╭──
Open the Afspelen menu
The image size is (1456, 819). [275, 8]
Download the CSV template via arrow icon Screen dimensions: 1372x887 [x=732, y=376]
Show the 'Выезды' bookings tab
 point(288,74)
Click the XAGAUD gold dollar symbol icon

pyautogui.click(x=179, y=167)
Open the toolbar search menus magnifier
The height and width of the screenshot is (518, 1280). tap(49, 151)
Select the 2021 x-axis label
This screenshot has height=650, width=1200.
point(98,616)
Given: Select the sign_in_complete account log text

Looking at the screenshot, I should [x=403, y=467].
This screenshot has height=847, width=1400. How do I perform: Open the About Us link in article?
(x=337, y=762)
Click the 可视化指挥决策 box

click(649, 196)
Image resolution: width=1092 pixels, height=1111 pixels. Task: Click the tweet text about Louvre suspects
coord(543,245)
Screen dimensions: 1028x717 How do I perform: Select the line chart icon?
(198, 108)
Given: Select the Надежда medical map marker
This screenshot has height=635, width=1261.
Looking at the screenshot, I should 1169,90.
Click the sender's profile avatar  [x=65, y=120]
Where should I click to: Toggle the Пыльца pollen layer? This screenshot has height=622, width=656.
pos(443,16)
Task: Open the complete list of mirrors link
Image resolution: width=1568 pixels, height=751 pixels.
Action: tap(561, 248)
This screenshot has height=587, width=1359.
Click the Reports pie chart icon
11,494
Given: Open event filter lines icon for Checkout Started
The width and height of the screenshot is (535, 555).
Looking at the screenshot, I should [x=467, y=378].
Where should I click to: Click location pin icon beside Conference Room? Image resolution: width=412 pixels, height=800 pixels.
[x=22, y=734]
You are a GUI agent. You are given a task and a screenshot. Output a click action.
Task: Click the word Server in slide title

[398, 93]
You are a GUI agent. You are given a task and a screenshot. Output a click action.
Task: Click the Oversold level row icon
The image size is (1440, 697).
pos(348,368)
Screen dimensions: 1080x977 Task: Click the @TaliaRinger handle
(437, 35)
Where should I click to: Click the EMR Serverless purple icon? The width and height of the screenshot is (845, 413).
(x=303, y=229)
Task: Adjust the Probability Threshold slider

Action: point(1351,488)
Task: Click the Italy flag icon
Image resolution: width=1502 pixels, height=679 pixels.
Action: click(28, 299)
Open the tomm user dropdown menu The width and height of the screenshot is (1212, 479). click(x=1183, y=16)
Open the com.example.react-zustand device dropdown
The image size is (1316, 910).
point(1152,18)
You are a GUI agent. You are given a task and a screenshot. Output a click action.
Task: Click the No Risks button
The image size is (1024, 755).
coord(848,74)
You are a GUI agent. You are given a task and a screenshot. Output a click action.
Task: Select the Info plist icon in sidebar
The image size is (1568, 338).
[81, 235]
╰──
STATED TASK:
Repeat the data above, swapping "Italy" for "France" and leaving everything else unchanged.

OUTPUT OF THE EXERCISE:
Open the Afspelen menu
The image size is (1456, 819). [275, 8]
Download the CSV template via arrow icon Screen dimensions: 1372x887 [x=732, y=376]
Show the 'Выезды' bookings tab
 point(288,74)
Click the XAGAUD gold dollar symbol icon

pyautogui.click(x=179, y=167)
Open the toolbar search menus magnifier
The height and width of the screenshot is (518, 1280). tap(49, 151)
Select the 2021 x-axis label
This screenshot has height=650, width=1200.
point(98,616)
Given: Select the sign_in_complete account log text

Looking at the screenshot, I should [x=403, y=467].
This screenshot has height=847, width=1400. How do I perform: Open the About Us link in article?
(x=337, y=762)
Click the 可视化指挥决策 box

click(649, 196)
Image resolution: width=1092 pixels, height=1111 pixels. Task: Click the tweet text about Louvre suspects
coord(543,245)
Screen dimensions: 1028x717 How do I perform: Select the line chart icon?
(198, 108)
Given: Select the Надежда medical map marker
This screenshot has height=635, width=1261.
Looking at the screenshot, I should 1169,90.
Click the sender's profile avatar  [x=65, y=120]
Where should I click to: Toggle the Пыльца pollen layer? This screenshot has height=622, width=656.
pos(443,16)
Task: Open the complete list of mirrors link
Image resolution: width=1568 pixels, height=751 pixels.
Action: tap(561, 248)
This screenshot has height=587, width=1359.
Click the Reports pie chart icon
11,494
Given: Open event filter lines icon for Checkout Started
The width and height of the screenshot is (535, 555).
Looking at the screenshot, I should [x=467, y=378].
Where should I click to: Click location pin icon beside Conference Room? Image resolution: width=412 pixels, height=800 pixels.
[x=22, y=734]
You are a GUI agent. You are given a task and a screenshot. Output a click action.
Task: Click the word Server in slide title

[398, 93]
You are a GUI agent. You are given a task and a screenshot. Output a click action.
Task: Click the Oversold level row icon
The image size is (1440, 697).
pos(348,368)
Screen dimensions: 1080x977 Task: Click the @TaliaRinger handle
(437, 35)
Where should I click to: Click the EMR Serverless purple icon? The width and height of the screenshot is (845, 413).
(x=303, y=229)
Task: Adjust the Probability Threshold slider

Action: point(1351,488)
Task: Click the France flag icon
Image resolution: width=1502 pixels, height=679 pixels.
Action: click(28, 299)
Open the tomm user dropdown menu The width and height of the screenshot is (1212, 479). click(x=1183, y=16)
Open the com.example.react-zustand device dropdown
The image size is (1316, 910).
point(1152,18)
You are a GUI agent. You are given a task and a screenshot. Output a click action.
Task: Click the No Risks button
The image size is (1024, 755).
coord(848,74)
You are a GUI agent. You are given a task and a screenshot. Output a click action.
Task: Select the Info plist icon in sidebar
The image size is (1568, 338).
[81, 235]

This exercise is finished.